Não surpreende que uma pequena editora independente de França dedicada à música improvisada tenha escolhido o nome Potlatch como seu. Se está obrigada a funcionar segundo os ditames mercantilistas do sistema capitalista, a visão que nos meios da improvisação se tem da música é precisamente essa – a de que se trata de um bem a partilhar por todos.
Dirigida por Jacques Oger, a Potlatch está a viver a segunda fase do seu já longo percurso. Se no início circunscrevia o seu catálogo às práticas da livre-improvisação, excluindo outras limítrofes, a própria evolução da música improvisada, nos seus cruzamentos com o experimentalismo e com novas perspectivas composicionais, determinou uma diferente orientação. A Potlatch acabou por ser uma das editoras-chave da corrente reducionista e abriu-se depois às tendências “underground” da electroacústica que foram surgindo com o virar do século.
Postura lo-fi
É nesse contexto que surge um disco como “Hidden Tapes”, muito dificilmente podendo este ser considerado como de improvisação, ou pelo menos do entendimento convencional que se tem desta. Quem o assina é Marc Baron, antigo saxofonista que já antes a Potlatch tinha editado, por exemplo inserido no quarteto de saxofones que lançou o muito celebrado “Propagations”, com Jean-Luc Guionnet, Stéphane Rives e Bertrand Denzler. Quando Baron se virou para a electrónica, e muito particularmente para a manipulação de fitas magnéticas, também a música mudou.
O que Marc Baron faz actualmente aproxima-se dos princípios da “musique concrète” tal como foram definidos por Pierre Schaeffer e Pierre Henry, mas com uma diferença fundamental. Se estes se situaram na herança da música clássica, o jovem músico escolheu uma postura “lo-fi” que tem tudo a ver com a cultura DIY (Do It Yourself) nascida com o punk. Para além disso, se o concretismo se caracterizou pelos seus “concertos de altifalantes”, sem intervenção humana, o que Baron faz com as suas gravações (registos de ambientes sonoros, reciclagem de música comercializada em disco, captações da rádio e da televisão, etc.) pode ser executado ao vivo.
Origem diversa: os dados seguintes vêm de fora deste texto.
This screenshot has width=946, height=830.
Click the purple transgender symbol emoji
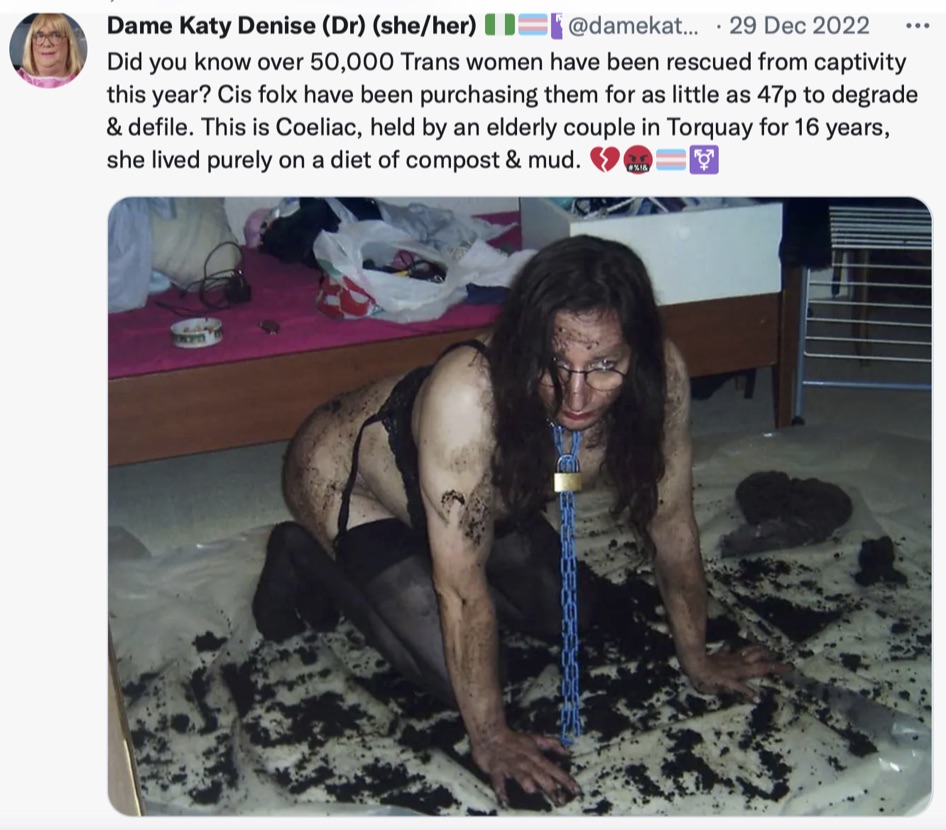[704, 160]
Ou seja, pode ser improvisado, ainda que os materiais sejam pré-existentes. O suficiente para que o rótulo “improvisação” seja questionável. No caso de “Hidden Tapes” parece, de qualquer modo, haver um trabalho laboratorial que implicou mais tempo do que o permitido por uma situação performativa. Baron recuperou umas quantas cassetes do armário, contendo bandas sonoras de filmes e gravações de música litúrgica e sinfónica, e mesmo que estas composições tenham implicado processos de tentativa e correcção não realizou nada de mais sofisticado do que acelerações e desacelerações de velocidade, montagens por camadas e alguns tratamentos com processadores analógicos.
Os meios podem ter sido simples, mas os resultados são magníficos. Mais do que um maestro de sons “encontrados”, como se lhe referiu a crítica, Marc Baron funciona como um realizador de cinema que determina os ângulos de filmagem, os zooms, as relações de distância e proximidade, a perspectiva, os planos de acção. A organização sónica de “Hidden Tapes” não é somente musical, é cinematográfica: os sons surgem, transformam-se e desaparecem como se fossem imagens em movimento. Ou memórias, pessoais necessariamente.
Choques de frequências
Com “Microtonal Saxophone”, também Sergio Merce escapa aos figurinos habituais da improvisação. Se o argentino já foi, em tempos, um saxofonista coltraneano, em nenhum momento o que ouvimos neste CD soa como um saxofone. As adaptações que o músico realizou no seu alto tornaram-no num outro instrumento – num novo instrumento, para ser mais exacto – e o produto final é concordante com esse facto. Todos os mecanismos e chaves foram por si retirados e substituídos por aplicações contendo água, gás e ar comprimido, accionáveis por válvulas e botões. A dedilhação destes, e o apoio de um pedal de sustém, permite uma produção de multifonias e harmónicos que mais parecem de origem electrónica, remetendo-nos para a densa música de Phill Niblock e os seus choques de frequências.
O certo é que o “hardware” é acústico, como se verifica pelas vibrações e pelos batimentos de manuseação do “saxofone”, e as peças do álbum são bem mais doces do que qualquer coisa que Niblock tenha publicado. Nenhum dos códigos da livre-improvisação, e muito menos do jazz, é aqui repetido, o que não significa que Merce não tenha improvisado. Seja como for, e até mais do que aconteceria com um normal sax alto, o que toca tem como partitura o próprio instrumento. Curiosamente, é também com certas modulações de “Propagations” que estes temas se parecem, um só soprador fazendo as vezes de quatro.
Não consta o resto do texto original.